Avec une sûreté, une concision et une élégance qui devaient marquer chacun de ses écrits, le premier essai de Pierre Clastres, Échange et pouvoir : philosophie de la chefferie indienne, jetait les fondements de son anthropologie politique. Il contenait déjà, pour l'essentiel, l'interprétation du monde dit primitif ou sauvage que Clastres ne devait cesser d'enrichir dans la suite.
Nombreux ont été ses séjours parmi les Indiens. À partir de 1963, pendant plus de dix ans, il passe une longue partie de son temps en Amérique du Sud, successivement au Paraguay, au Brésil et au Venezuela. Auprès des Guayaki, d'abord, puis des Guarani, d'une importante tribu du Chaco ensuite, les Chulupi-Ashluslay, et, enfin, des Yanomami, il recueille une abondante information qui lui permettra d'écrire avec une égale compétence et un égal bonheur sur la vie quotidienne d'un groupe, sur la fonction des chefs, les mythes, les rites d'initiation et la guerre.

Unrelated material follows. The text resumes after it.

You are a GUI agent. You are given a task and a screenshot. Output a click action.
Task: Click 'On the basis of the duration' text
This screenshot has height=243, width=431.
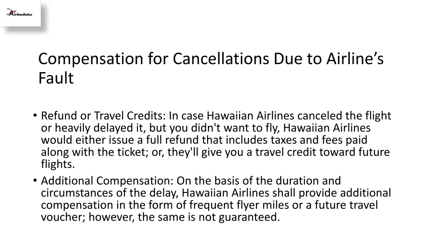coord(258,181)
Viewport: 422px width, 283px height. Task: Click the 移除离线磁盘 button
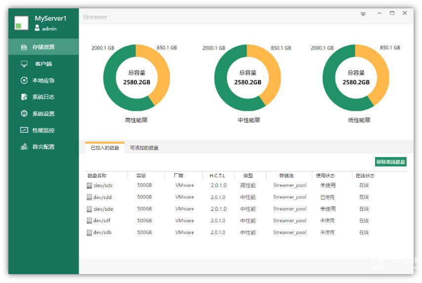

Au foyer des études de Clastres, une même certitude : les sociétés indiennes et, de manière générale, les sociétés primitives sont doublement méconnues. Ou bien l'on prétend les reléguer à un stade inférieur du développement de l'humanité, on les loge dans l'histoire, mais pour leur assigner le statut de ce qui n'est pas encore civilisé – telle est la perspective de l'évolutionnisme, et que celui-ci se pare des couleurs de la science marxiste ne le modifie guère. Ou bien l'on abolit la dimension de l'histoire, pour réduire leur singularité aux signes d'une structure ou d'un ensemble de structures qui les distingueraient, parmi d'autres, dans l'univers de la culture. Dans l'un et l'autre cas, demeure impensé ce qui fait qu'une société primitive est société, le mouvement par lequel elle se rapporte à elle-même, à la fois s'institue comme une et se représente comme telle – bref, demeure impensée son existence politique. Ni d'un point de vue évolutionniste, ni d'un point de vue structuraliste, ne fait question le statut du pouvoir.